Re: Extend BTRFS_IOC_DEVICES_READY for degraded RAID

From: Goffredo Baroncelli <kreijack@inwind.it>
To: Austin S Hemmelgarn <ahferroin7@gmail.com>,
	Lennart Poettering <lennart@poettering.net>,
	Harald Hoyer <harald@redhat.com>
Cc: linux-btrfs@vger.kernel.org, Kay Sievers <kay@vrfy.org>,
	Chris Mason <clm@fb.com>, David Sterba <dsterba@suse.cz>
Subject: Re: Extend BTRFS_IOC_DEVICES_READY for degraded RAID
Date: Mon, 05 Jan 2015 18:57:21 +0100	[thread overview]
Message-ID: <54AAD081.9010206@inwind.it> (raw)
In-Reply-To: <54AAC3AD.3010802@gmail.com>

On 2015-01-05 18:02, Austin S Hemmelgarn wrote:
> On 2015-01-05 11:36, Goffredo Baroncelli wrote:
>> On 2015-01-05 12:31, Lennart Poettering wrote:
>>> On Mon, 05.01.15 10:46, Harald Hoyer (harald@redhat.com) wrote:
>>> 
>>>> We have BTRFS_IOC_DEVICES_READY to report, if all devices are
>>>> present, so that a udev rule can report ID_BTRFS_READY and
>>>> SYSTEMD_READY.
>>>> 
>>>> I think we need a third state here for a degraded RAID, which
>>>> can be mounted, but should only after a certain timeout/kernel
>>>> command line params.
>>>> 
>>>> We also have to rethink how to handle the udev DB update for
>>>> the change of the state. incomplete -> degraded -> complete
>>> 
>>> I am not convinced that automatically booting degraded arrays
>>> would be a good idea. Instead, requiring one manual step before
>>> booting a degraded array sounds OK to me.
>> 
>> I think that a good use case is when the root filesystem is a raid
>> one.
>> 
>> However I don't think that the current architecture is enough
>> flexible to perform this job: 
> - mounting a raid filesystem in
>> degraded mode is good for some setup but it is not the right
>> solution for all: a configure parameter to allow one behavior or
>> the other is needed: 
> - the degraded mode should be allowed only if
>> not all the devices are discovered AND a timeout is expired. This
>> timeout is another variable which (IMHO) should be configurable;
> These first 2 points can be easily handled with some simple logic in
> userspace without needing a mount helper.

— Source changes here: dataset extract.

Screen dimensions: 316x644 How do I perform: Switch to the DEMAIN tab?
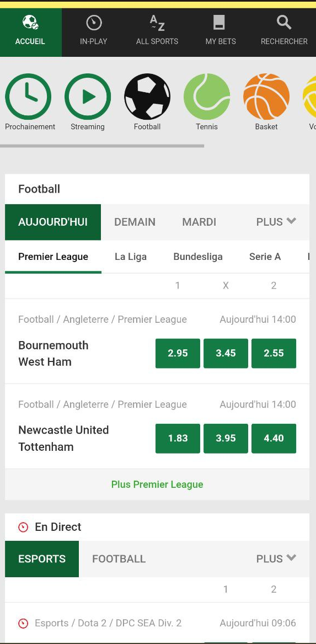pos(135,222)
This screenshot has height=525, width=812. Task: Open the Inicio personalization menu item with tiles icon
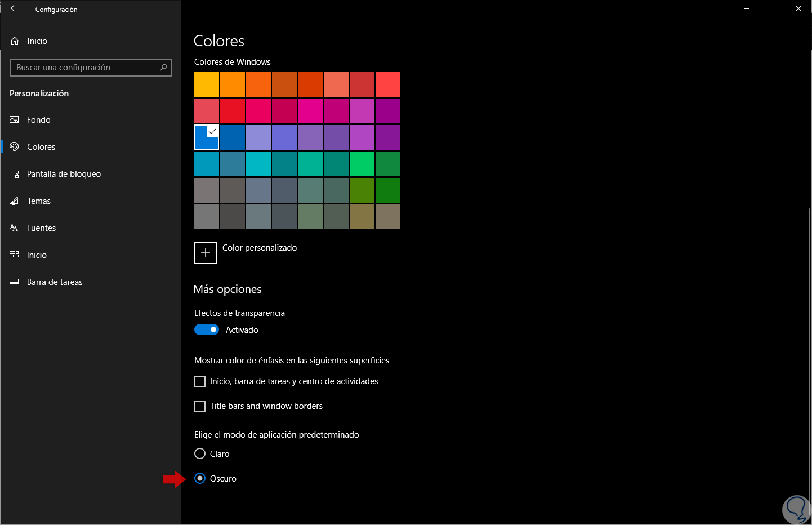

If you implement it in a mount.btrfs, you have this logic available 
for all cases, not only for mounting the root fs

>> - there are different degrees of degraded mode: if the raid is a
>> RAID6, losing a device would be acceptable; loosing two devices may
>> be unacceptable. Again there is no a simple answer; it is needed a 
>> configurable policy;

> This can be solved by providing 2 new return values for the
> BBTRFS_IOC_DEVICES_READY ioctl (instead of just one), one for for
> arrays that are in such a state that losing another disk will almost
> certainly cause data loss (ie, a RAID6 with two missing devices, or a
> BTRFS raid1/10 with one missing device), and one for an array
> (theoretically) won't lose any data if one more device drops out (ie,
> a RAID6 (or something with higher parity) with one missing disk)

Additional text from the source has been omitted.